I want to share something that can become a little of a headache for my users of the Dexie.js library. I'm not advocating for a change (because I haven't deep-dived into the implications), just want to share this so there is an awareness of this issue.
I'm the author of Dexie.js and have had to deal with this lately - to overcome the problems that occur due to the fact that uninitialized properties are implicitly initialized to undefined under the hood. And that does not play well with IndexedDB in certain scenarios.

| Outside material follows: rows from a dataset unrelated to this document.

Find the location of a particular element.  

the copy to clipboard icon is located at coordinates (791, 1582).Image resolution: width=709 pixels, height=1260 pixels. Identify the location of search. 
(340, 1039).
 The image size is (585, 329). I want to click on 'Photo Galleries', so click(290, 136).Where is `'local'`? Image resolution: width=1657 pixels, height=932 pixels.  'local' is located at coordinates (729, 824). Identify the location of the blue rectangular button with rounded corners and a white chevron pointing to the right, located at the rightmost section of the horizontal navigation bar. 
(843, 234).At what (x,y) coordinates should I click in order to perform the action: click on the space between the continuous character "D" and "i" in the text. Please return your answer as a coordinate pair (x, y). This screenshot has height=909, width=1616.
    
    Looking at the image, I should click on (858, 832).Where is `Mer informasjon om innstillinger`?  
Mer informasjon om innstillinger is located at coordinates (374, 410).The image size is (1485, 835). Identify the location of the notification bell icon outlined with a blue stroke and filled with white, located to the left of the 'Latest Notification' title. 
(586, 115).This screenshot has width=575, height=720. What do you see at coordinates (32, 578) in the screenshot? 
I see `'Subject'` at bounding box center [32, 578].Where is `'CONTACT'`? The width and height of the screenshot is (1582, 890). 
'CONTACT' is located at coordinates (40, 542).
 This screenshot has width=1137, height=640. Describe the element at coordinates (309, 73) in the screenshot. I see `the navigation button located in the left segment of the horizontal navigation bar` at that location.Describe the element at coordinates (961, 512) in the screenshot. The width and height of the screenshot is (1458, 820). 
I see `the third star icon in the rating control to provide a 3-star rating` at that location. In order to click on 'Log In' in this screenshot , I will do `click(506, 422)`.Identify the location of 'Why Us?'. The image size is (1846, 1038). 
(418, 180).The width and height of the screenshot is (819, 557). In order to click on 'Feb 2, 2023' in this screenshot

Basically, we have a DOM system (IndexedDB) that distinguishes between {name: "Foo"}
and {id: undefined, name: "Foo"}
. The latter will fail in the call to IDBObjectStore.prototype.add() if the object store has the autoIncrement flag. This becomes a real problem for current Typescript users as the declaration of fields are for the purpose of typing - not initializing. I have a feeling this could be an issue generally on various libs - not just Dexie or IndexedDB libraries that change behaviour due to existing properties. And the user's intent of the prop declaration is not very obvious.
Example
class Friend {
id?: number;
name: string;
constructor(name) {
this.name = name;
}
}
const db = new Dexie("friendsDB");
db.version(1).stores({
friends: "++id, name" // "++id" makes the key autoIncremented
});
await db.friends.add(new Friend("foo"));
With babel's "plugin-transform-typescript" the class Friend transpiles to
class Friend {
id; // Here's the problem. id will be set to undefined.
name;
constructor(name) {
this.name = name;
}
}
I've "fixed" this problem in Dexie by working around the specific scenario by rewriting the input object and removing undefined props from it before passing it to IDB. But what other systems out there will have to introduce workarounds due to this behavior?